GoingGear told me that there will be no ThruNite TN36 from them, because GoingGear is no longer a Thru Nite dealer. They did apologize for that.


----------



## Capolini (Dec 24, 2014)

richbuff said:


> GoingGear told me that there will be no ThruNite TN36 from them, because GoingGear is no longer a Thru Nite dealer. They did apologize for that.


 No loss,they could never match Illums discounts on any product!


----------



## P1X4R (Dec 24, 2014)

thanks for the info guys! :twothumbs


----------



## NorthernStar (Dec 27, 2014)

Outstanding review! :thumbsup:

How does the button feels like? Is it recessed? This light does not have a lockout mode, so i wonder how likely
accidental activation could occur?


----------



## SilverSmurf (Dec 29, 2014)

Very nice review and pictures ameretto. 

I'm just curious about the 6510 lumens output. That would imply 2170 lm for each LED, compared with the 1769 lm (at a maximum power of 15 W) quoted on Cree's site. Why the discrepancy? Sorry if this is a stupid question... 

Thanks anyway.


----------



## mustang90 (Dec 31, 2014)

Thanks so much for the great comparison shots! The perspective used really allows visible real world differences between the lights.

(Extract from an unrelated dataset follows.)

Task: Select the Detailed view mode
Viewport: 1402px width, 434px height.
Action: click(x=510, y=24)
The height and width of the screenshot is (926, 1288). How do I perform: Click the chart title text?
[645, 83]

This one is a clear winner.


----------



## newbie66 (Dec 31, 2014)

Impressive light and beamshots! Thanks for the review!


----------



## Capolini (Jan 19, 2015)

Just ordered One from Illumns. He started w/ 10 earlier today. I checked a few hours ago and 2 were left. I got One of them and the other was gone in 15 minutes!! 

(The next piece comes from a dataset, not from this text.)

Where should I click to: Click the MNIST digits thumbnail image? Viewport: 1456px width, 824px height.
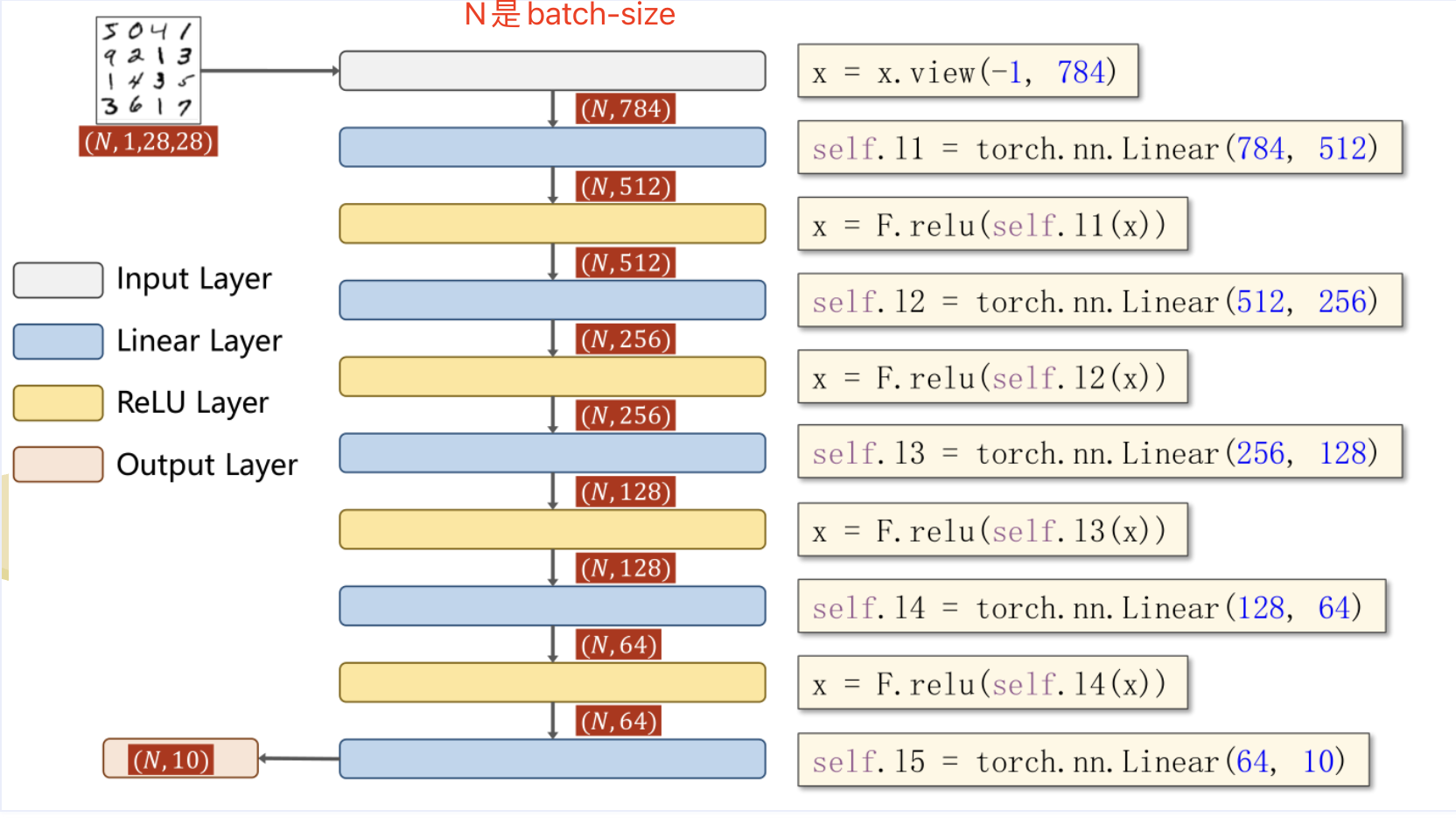[147, 69]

Apparently these are hard to get,especially in large quantities due to popularity and production issues,,,,,that is what I heard!

This will be my FIRST real floody light,,a great start and a Flood Monster at that! Besides EDC lights all others I own are modded throwers! This should compliment it well! :twothumbs


----------



## HIDSGT (Jan 27, 2015)

Capolini said:


> No loss,they could never match Illums discounts on any product!

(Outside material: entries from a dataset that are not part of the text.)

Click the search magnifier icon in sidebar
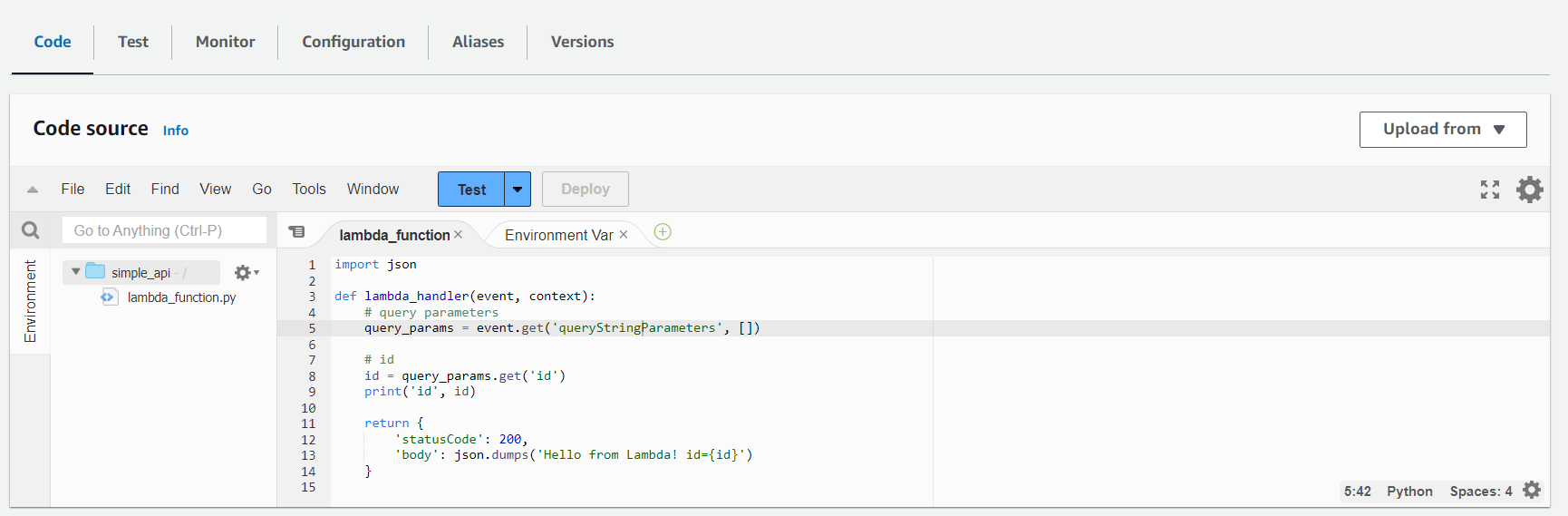This screenshot has height=516, width=1568. [30, 230]
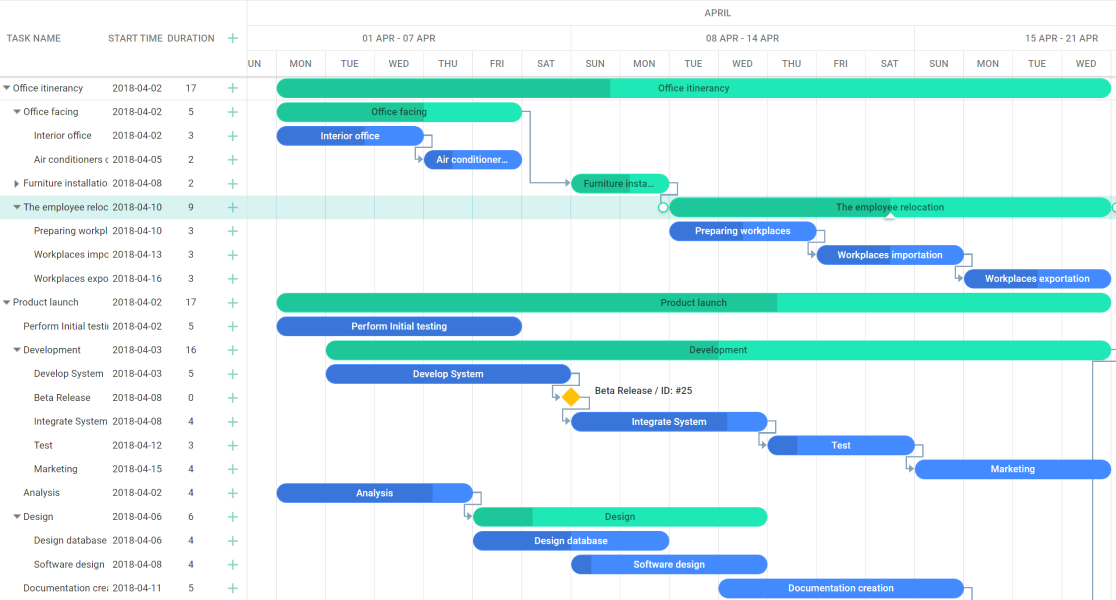Collapse the Office itinerancy task tree

pyautogui.click(x=6, y=88)
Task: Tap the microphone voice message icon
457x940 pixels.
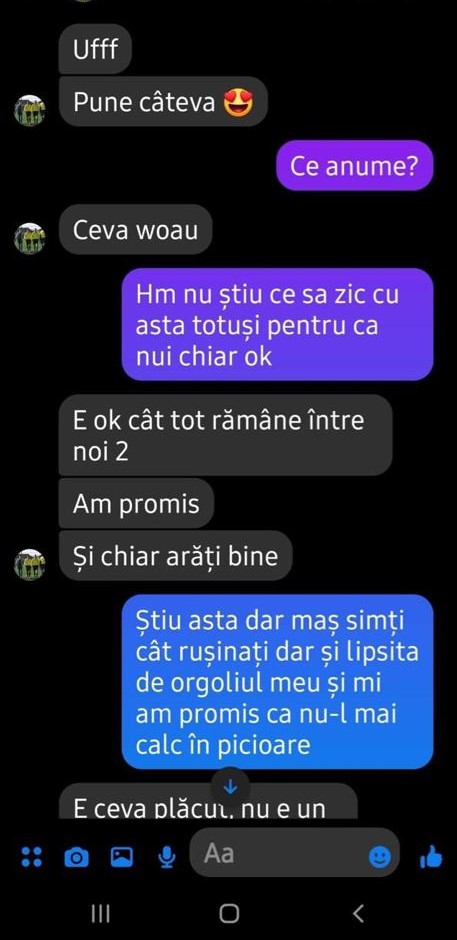Action: [167, 858]
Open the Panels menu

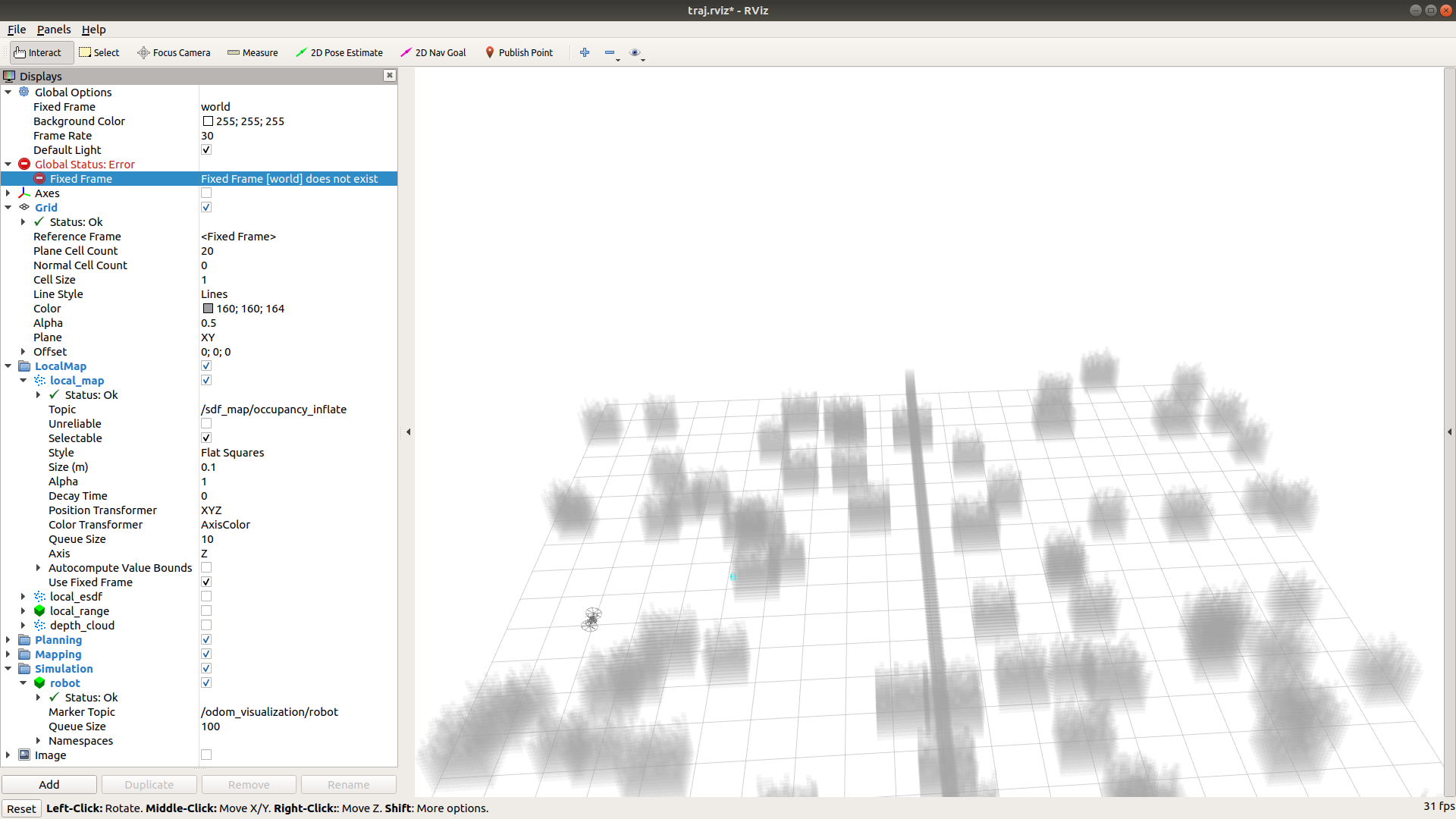click(54, 30)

wat discount? its $200 just like it is from the factory. and btw the beam shots don't tell the whole story. this light is anything but impressive. looks more like 2000 lumens vs. 6500 lumens. way too floody and I wanted a floody light but this thing is just weak!. its too stubby and very heavy for its size. not impressed at all.


----------



## Capolini (Jan 27, 2015)

HIDSGT said:


> wat discount? its $200 just like it is from the factory. and btw the beam shots don't tell the whole story. this light is anything but impressive. looks more like 2000 lumens vs. 6500 lumens. way too floody and I wanted a floody light but this thing is just weak!. its too stubby and very heavy for its size. not impressed at all.


 What does it[coupon code] matter?! You don't like the light and sold it! 

If you email them they will tell you.

You are just not use to floody lights.They don't seem as bright because they disperse the light much more than throwers.

I love and always will love throwers or something as well balanced as the TK75VN KT a lot more.

Believe me, putting this light against my BST[3500 LUMENS] ....the output difference is very noticeable.


----------



## kolbasz (Feb 16, 2015)

Thanks for the review!

Have someone measured the cd value on high, and meduim?

Thanks!


----------